Here, we expand the population and genomic sampling effort for this species to include 32 EST-derived simple sequence repeat (SSR) markers in 28 populations distributed across the majority of the natural range of C. fargesii in the evergreen broad-leaved forests of subtropical China. We specifically intend to (1) detect the existing genetic variation and population structure of this dominant tree species in the remaining evergreen broad-leaved forests of subtropical China; (2) identify non-neutral genetic outlier putatively under divergent selection; and (3) test association of allelic frequencies at candidate outlier loci with climatic variation.

Materials and methods

Samples, DNA extraction and EST-SSR genotyping

A total of 28 populations comprising 648 individuals of C. fargesii were collected across the species range in the mainland of China (Figure 1; Table 1).

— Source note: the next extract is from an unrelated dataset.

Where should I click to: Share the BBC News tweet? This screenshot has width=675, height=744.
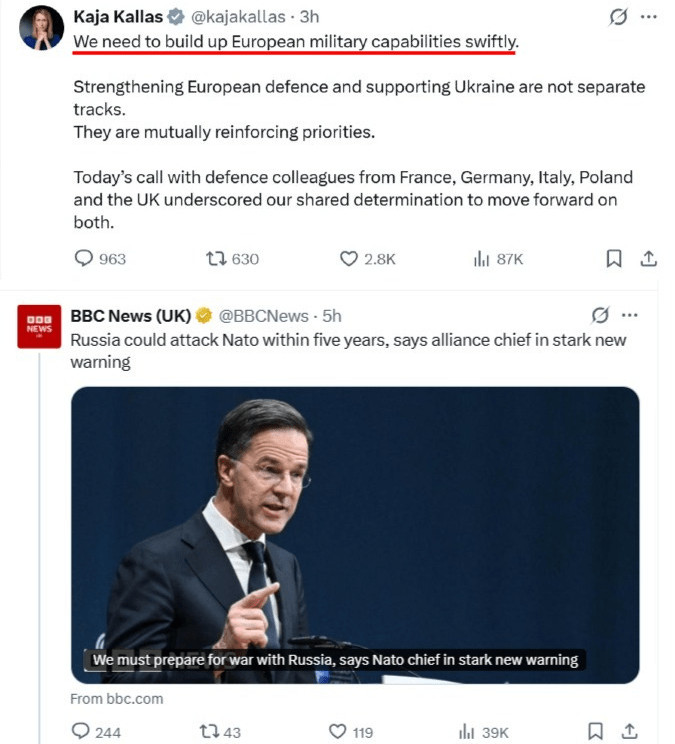[x=630, y=731]
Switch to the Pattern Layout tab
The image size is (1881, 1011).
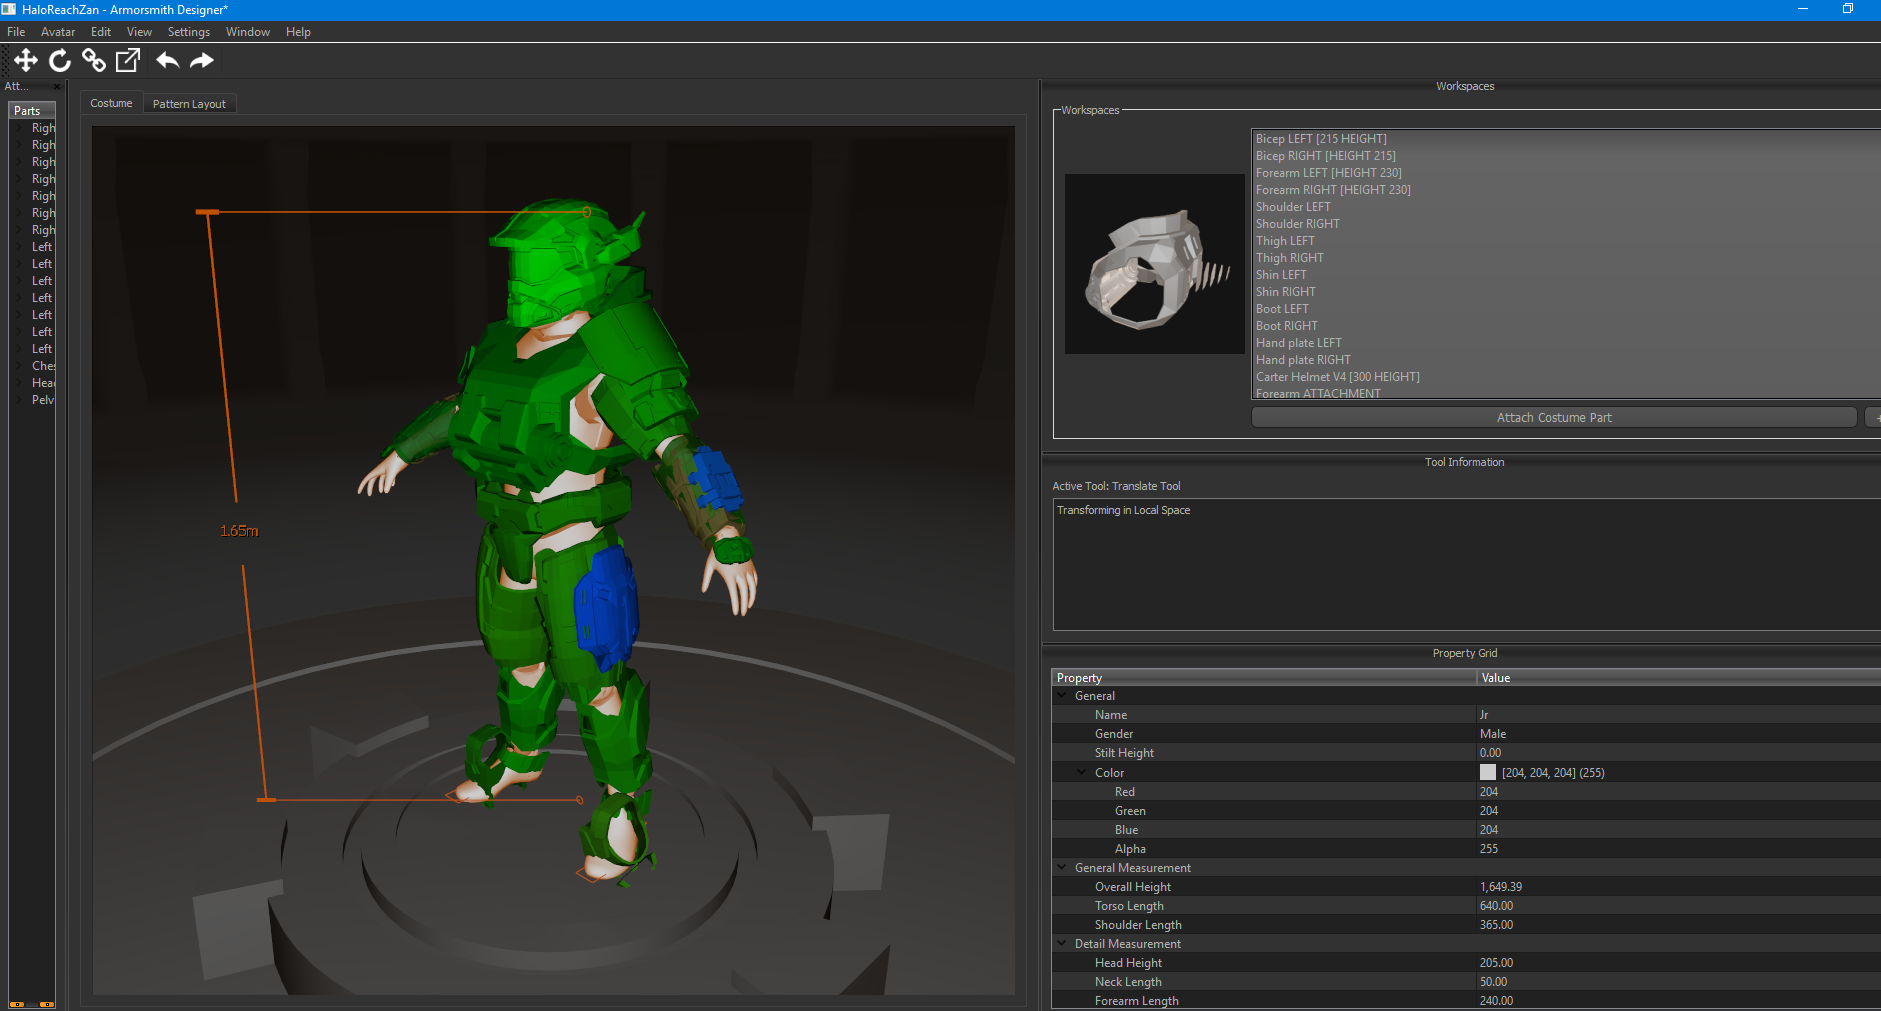tap(189, 104)
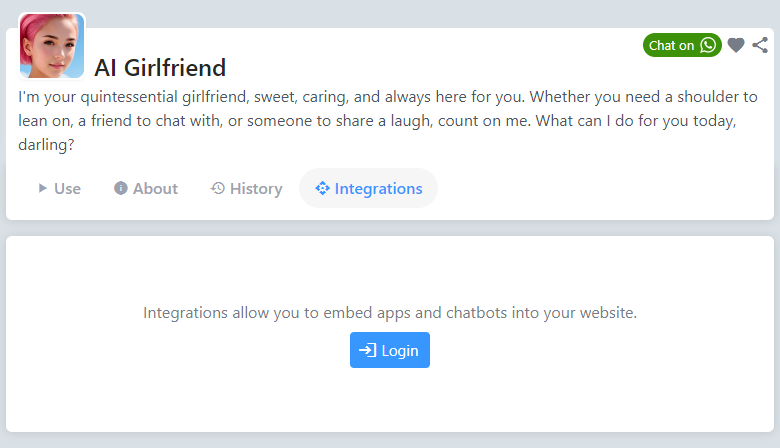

Voucher specimens were made for each population and stored in the Herbarium of the South China Botanical Garden (formerly the South China Institute of Botany, IBSC), Chinese Academy of Science. Sampled trees were at least 20 m apart to avoid sampling of close relatives. Fresh leaves were stored in silica gel before DNA extraction.

Figure 1
figure 1

Localities and geographical pattern of climatic variation of 28 populations of Castanopsis fargesii sampled in China. Circles represent localities, and colors represent site PC1 scores based on principal coordinates analysis of eight climatic variables including isothermality, temperature seasonality, maximum temperature of warmest month, temperature annual range, mean temperature of warmest quarter, precipitation in driest month, driest quarter and coldest quarter.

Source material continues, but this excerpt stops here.